We have answers to your process questions.
Do jams and jellies need to be processed in a boiling water bath canner?
Yes, because of possible mold contamination, paraffin or wax seals are no longer recommended for any sweet spread, including jellies. Even though sugar helps preserve jellies and jams, molds can grow on the surface of these products. Research now indicates that the mold which people usually scrape off the surface of jellies may not be as harmless as it seems. Mycotoxins have been found in some jars of jelly having surface mold growth. Mycotoxins are known to cause cancer in animals; their effects on humans are still being researched.
For more information, tested recipes and step-by-step processing information visit the National Center for Home Food Preservation.
Can a Cottage Food Operator serve samples?
Yes. A cottage food operation may offer samples either by preparing prepackaged samples in the kitchen of the cottage food operation, or by obtaining a sampling certificate from the Local Health Department and preparing samples on the spot at the event. Certificates are valid for 3 years.

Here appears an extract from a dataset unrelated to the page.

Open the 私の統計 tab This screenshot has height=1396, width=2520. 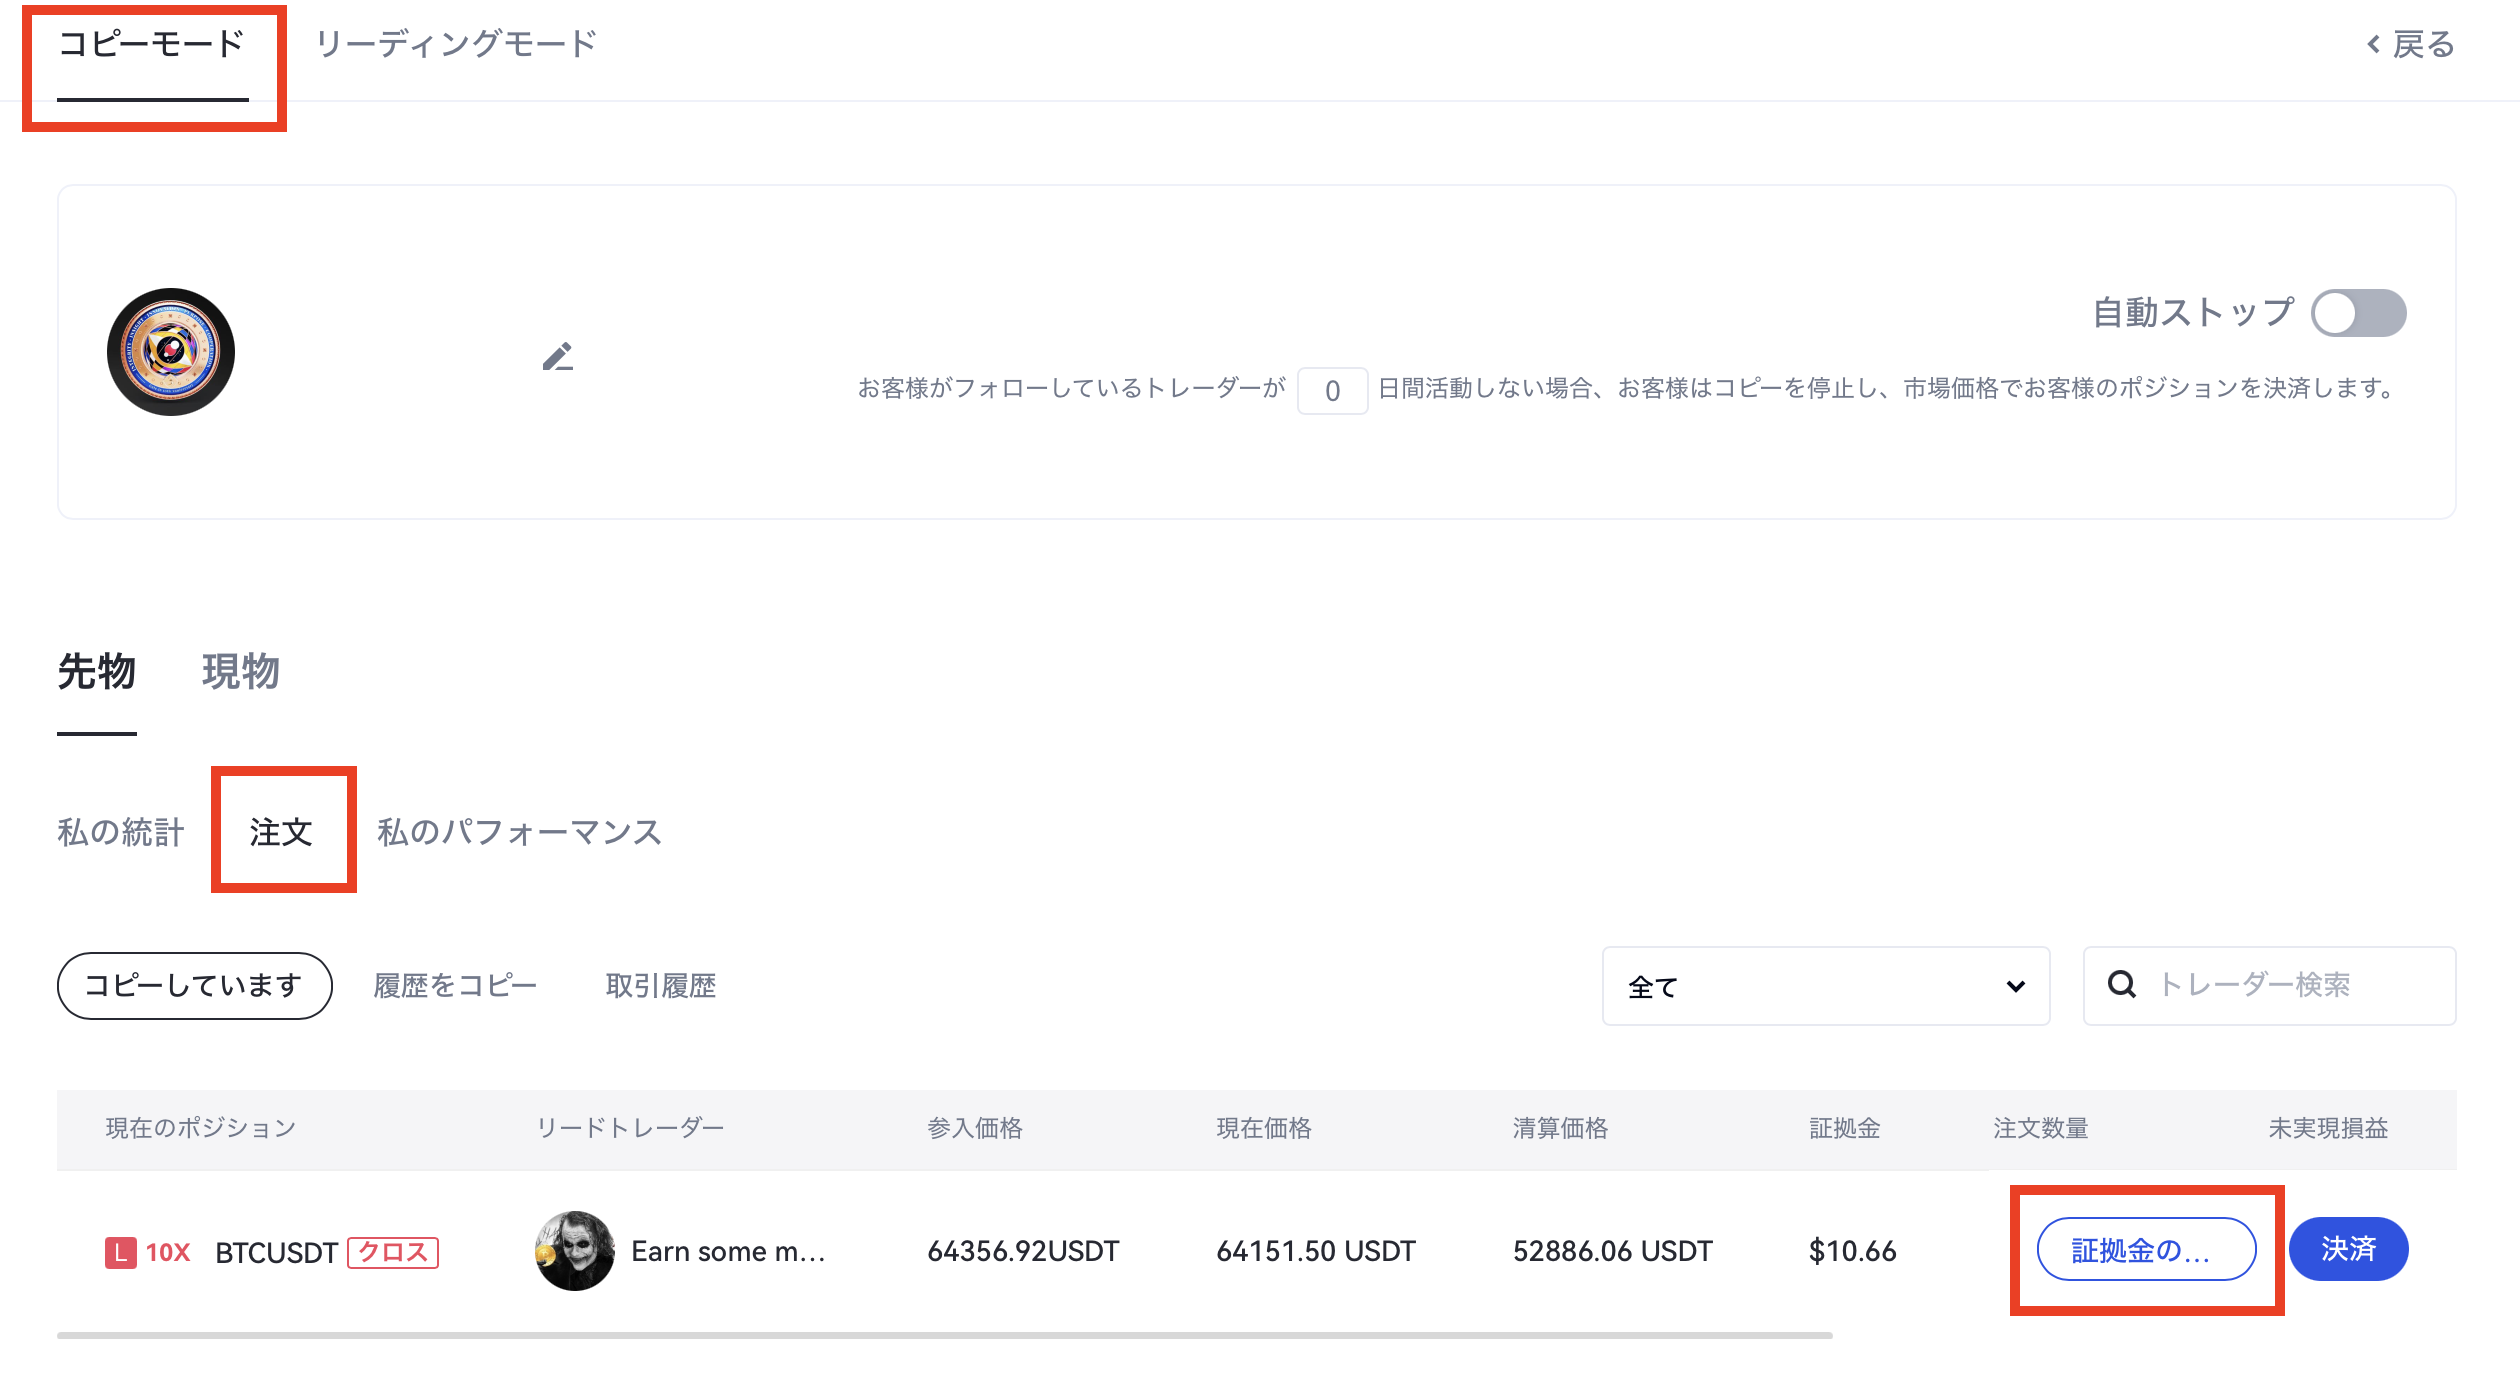[121, 832]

See Where Can I Sell? For more information or visit Illinois Department of Public Health
What does pH mean, and why is it important in non-potentially hazardous foods?

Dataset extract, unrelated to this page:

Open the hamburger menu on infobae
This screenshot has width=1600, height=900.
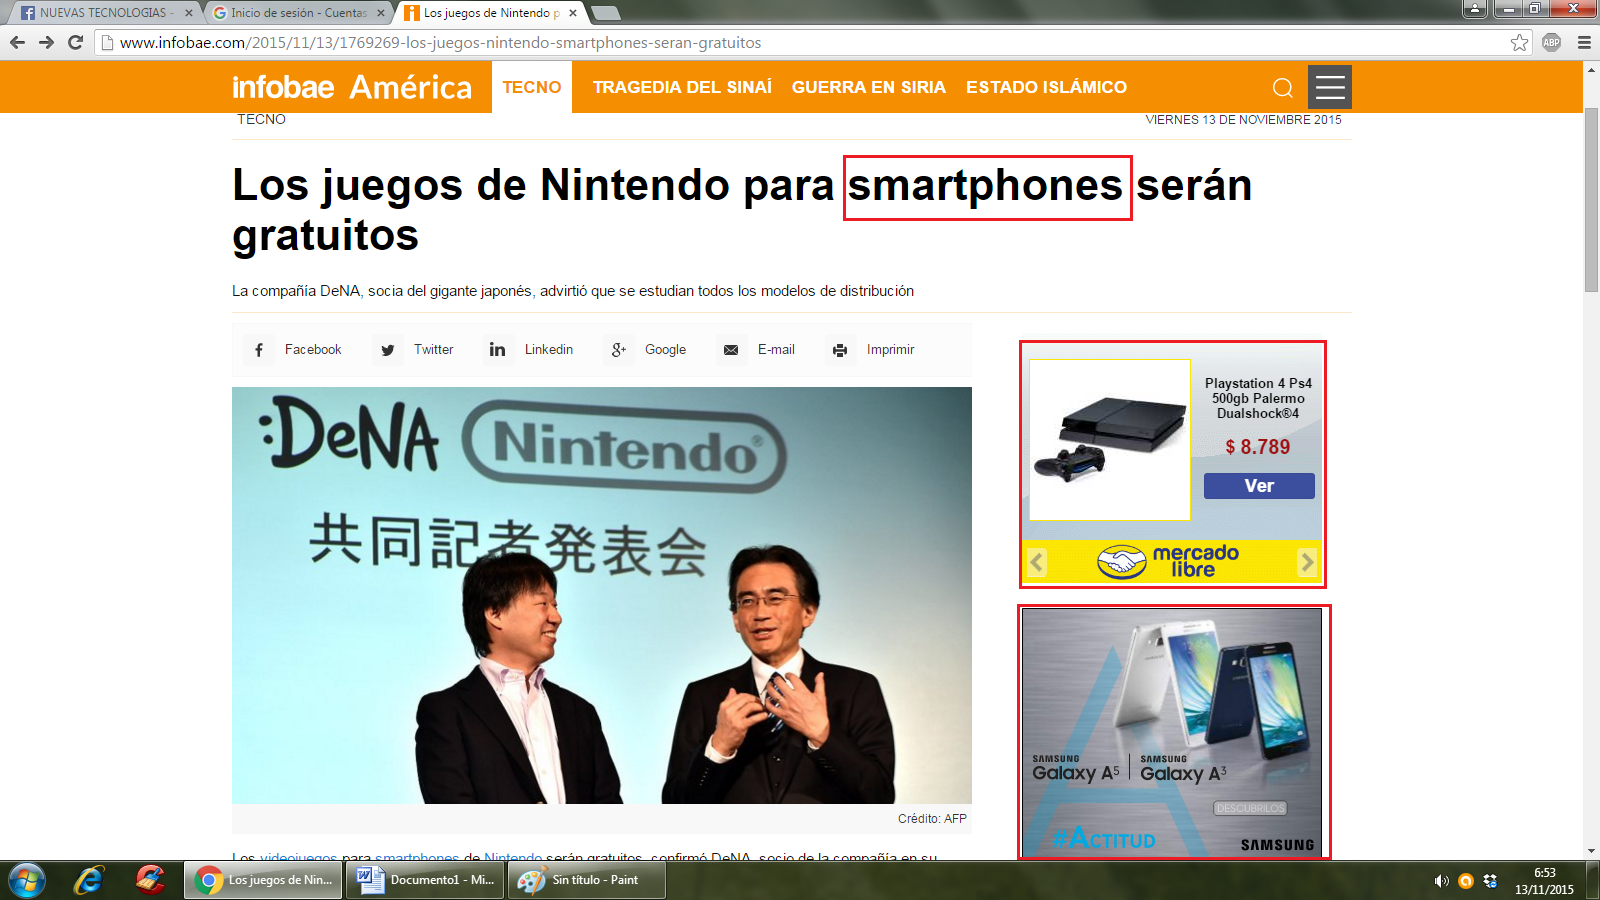point(1329,88)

"pH" is a symbol, which is a measure of the degree of the acidity or alkalinity of a solution or food. The pH scale ranges from 0 to 14. The value for pure distilled water is 7, which is considered neutral. The lower the number the higher the acid content of the food, which starts at less than 4.6 for acid foods. The Illinois Cottage Food Law makes clear divisions of some foods based on the pH value. Acidic foods naturally prevent the growth of many foodborne microbes. All jams and jellies, salsas, pickles and all other home canned foods sold under the Cottage Food Law must have pH equilibrium of 4.6 or below.